— What needs to be done —
Convert the data from its start through the line containing "Action: tap(183, 47)" into a Markdown table with the columns Row and Text. Number each line in Row, put the line itself in Text, and leave out any blank lines.

— Raw records —

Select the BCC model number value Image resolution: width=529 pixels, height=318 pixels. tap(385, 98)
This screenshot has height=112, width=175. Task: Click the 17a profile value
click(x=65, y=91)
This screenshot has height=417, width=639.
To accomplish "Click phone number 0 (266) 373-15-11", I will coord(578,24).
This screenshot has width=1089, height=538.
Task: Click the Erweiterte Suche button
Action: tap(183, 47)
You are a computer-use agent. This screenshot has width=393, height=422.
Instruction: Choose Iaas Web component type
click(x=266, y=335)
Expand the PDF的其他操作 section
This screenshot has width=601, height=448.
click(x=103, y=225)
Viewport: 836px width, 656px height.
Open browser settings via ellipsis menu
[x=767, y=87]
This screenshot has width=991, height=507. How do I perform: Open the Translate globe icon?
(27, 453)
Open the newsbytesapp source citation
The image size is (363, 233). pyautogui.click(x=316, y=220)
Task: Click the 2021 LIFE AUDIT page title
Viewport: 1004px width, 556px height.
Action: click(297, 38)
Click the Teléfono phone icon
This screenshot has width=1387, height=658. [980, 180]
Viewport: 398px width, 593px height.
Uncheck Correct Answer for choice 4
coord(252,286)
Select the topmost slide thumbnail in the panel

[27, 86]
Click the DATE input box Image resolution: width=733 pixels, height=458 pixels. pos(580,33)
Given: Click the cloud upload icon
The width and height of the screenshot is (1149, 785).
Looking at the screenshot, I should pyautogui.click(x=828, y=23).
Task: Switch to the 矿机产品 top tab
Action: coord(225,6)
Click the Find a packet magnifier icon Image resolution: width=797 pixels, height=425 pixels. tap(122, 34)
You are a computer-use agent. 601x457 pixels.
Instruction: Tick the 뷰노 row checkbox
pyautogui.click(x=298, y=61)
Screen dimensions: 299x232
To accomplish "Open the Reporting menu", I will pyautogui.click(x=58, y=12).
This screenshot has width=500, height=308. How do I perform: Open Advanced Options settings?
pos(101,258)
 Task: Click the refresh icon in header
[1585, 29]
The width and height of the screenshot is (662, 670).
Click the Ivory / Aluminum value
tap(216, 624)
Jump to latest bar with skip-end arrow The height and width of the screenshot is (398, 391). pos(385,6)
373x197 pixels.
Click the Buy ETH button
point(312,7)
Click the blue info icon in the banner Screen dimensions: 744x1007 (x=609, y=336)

— Task response —
| Row | Text |
|---|---|
| 1 | Select the BCC model number value Image resolution: width=529 pixels, height=318 pixels. tap(385, 98) |
| 2 | This screenshot has height=112, width=175. Task: Click the 17a profile value |
| 3 | click(x=65, y=91) |
| 4 | This screenshot has height=417, width=639. |
| 5 | To accomplish "Click phone number 0 (266) 373-15-11", I will coord(578,24). |
| 6 | This screenshot has width=1089, height=538. |
| 7 | Task: Click the Erweiterte Suche button |
| 8 | Action: tap(183, 47) |